BEGIN Input data
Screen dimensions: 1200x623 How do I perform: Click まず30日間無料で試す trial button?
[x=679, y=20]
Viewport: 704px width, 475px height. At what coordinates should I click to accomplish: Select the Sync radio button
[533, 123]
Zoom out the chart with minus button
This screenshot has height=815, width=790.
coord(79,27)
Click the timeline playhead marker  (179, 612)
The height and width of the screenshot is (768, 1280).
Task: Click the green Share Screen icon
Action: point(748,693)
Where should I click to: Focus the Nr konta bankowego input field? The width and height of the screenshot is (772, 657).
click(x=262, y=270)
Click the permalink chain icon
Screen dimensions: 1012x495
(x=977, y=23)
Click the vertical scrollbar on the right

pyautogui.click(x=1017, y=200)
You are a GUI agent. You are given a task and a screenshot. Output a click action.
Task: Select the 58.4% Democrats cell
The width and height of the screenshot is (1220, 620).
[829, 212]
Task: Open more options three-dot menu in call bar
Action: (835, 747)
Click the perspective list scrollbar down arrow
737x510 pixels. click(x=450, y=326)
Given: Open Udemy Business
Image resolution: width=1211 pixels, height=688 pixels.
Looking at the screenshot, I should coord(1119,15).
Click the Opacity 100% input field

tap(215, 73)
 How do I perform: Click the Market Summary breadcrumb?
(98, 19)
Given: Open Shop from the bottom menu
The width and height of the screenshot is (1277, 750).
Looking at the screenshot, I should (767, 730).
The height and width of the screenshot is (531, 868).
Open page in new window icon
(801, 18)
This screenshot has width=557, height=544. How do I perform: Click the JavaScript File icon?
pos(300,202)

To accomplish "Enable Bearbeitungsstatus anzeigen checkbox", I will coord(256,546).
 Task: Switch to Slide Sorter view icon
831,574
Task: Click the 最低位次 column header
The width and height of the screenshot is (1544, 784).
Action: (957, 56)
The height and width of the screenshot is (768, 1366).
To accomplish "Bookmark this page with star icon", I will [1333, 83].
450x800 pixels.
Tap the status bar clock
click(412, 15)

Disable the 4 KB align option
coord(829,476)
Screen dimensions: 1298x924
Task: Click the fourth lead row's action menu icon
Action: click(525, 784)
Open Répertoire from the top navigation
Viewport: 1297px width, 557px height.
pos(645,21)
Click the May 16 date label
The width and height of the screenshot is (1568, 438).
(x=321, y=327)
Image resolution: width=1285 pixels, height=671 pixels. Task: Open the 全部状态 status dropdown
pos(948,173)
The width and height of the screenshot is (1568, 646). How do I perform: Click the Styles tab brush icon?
END Input data
What to work on
All of the data must be written out again, exactly as it stands.

Exercise output
Screen dimensions: 1200x623 How do I perform: Click まず30日間無料で試す trial button?
[x=679, y=20]
Viewport: 704px width, 475px height. At what coordinates should I click to accomplish: Select the Sync radio button
[533, 123]
Zoom out the chart with minus button
This screenshot has height=815, width=790.
coord(79,27)
Click the timeline playhead marker  (179, 612)
The height and width of the screenshot is (768, 1280).
Task: Click the green Share Screen icon
Action: point(748,693)
Where should I click to: Focus the Nr konta bankowego input field? The width and height of the screenshot is (772, 657).
click(x=262, y=270)
Click the permalink chain icon
Screen dimensions: 1012x495
(x=977, y=23)
Click the vertical scrollbar on the right

pyautogui.click(x=1017, y=200)
You are a GUI agent. You are given a task and a screenshot. Output a click action.
Task: Select the 58.4% Democrats cell
The width and height of the screenshot is (1220, 620).
[829, 212]
Task: Open more options three-dot menu in call bar
Action: (835, 747)
Click the perspective list scrollbar down arrow
737x510 pixels. click(x=450, y=326)
Given: Open Udemy Business
Image resolution: width=1211 pixels, height=688 pixels.
Looking at the screenshot, I should coord(1119,15).
Click the Opacity 100% input field

tap(215, 73)
 How do I perform: Click the Market Summary breadcrumb?
(98, 19)
Given: Open Shop from the bottom menu
The width and height of the screenshot is (1277, 750).
Looking at the screenshot, I should (767, 730).
The height and width of the screenshot is (531, 868).
Open page in new window icon
(801, 18)
This screenshot has width=557, height=544. How do I perform: Click the JavaScript File icon?
pos(300,202)

To accomplish "Enable Bearbeitungsstatus anzeigen checkbox", I will coord(256,546).
 Task: Switch to Slide Sorter view icon
831,574
Task: Click the 最低位次 column header
The width and height of the screenshot is (1544, 784).
Action: (957, 56)
The height and width of the screenshot is (768, 1366).
To accomplish "Bookmark this page with star icon", I will [1333, 83].
450x800 pixels.
Tap the status bar clock
click(412, 15)

Disable the 4 KB align option
coord(829,476)
Screen dimensions: 1298x924
Task: Click the fourth lead row's action menu icon
Action: click(525, 784)
Open Répertoire from the top navigation
Viewport: 1297px width, 557px height.
pos(645,21)
Click the May 16 date label
The width and height of the screenshot is (1568, 438).
(x=321, y=327)
Image resolution: width=1285 pixels, height=671 pixels. Task: Open the 全部状态 status dropdown
pos(948,173)
The width and height of the screenshot is (1568, 646). How do I perform: Click the Styles tab brush icon?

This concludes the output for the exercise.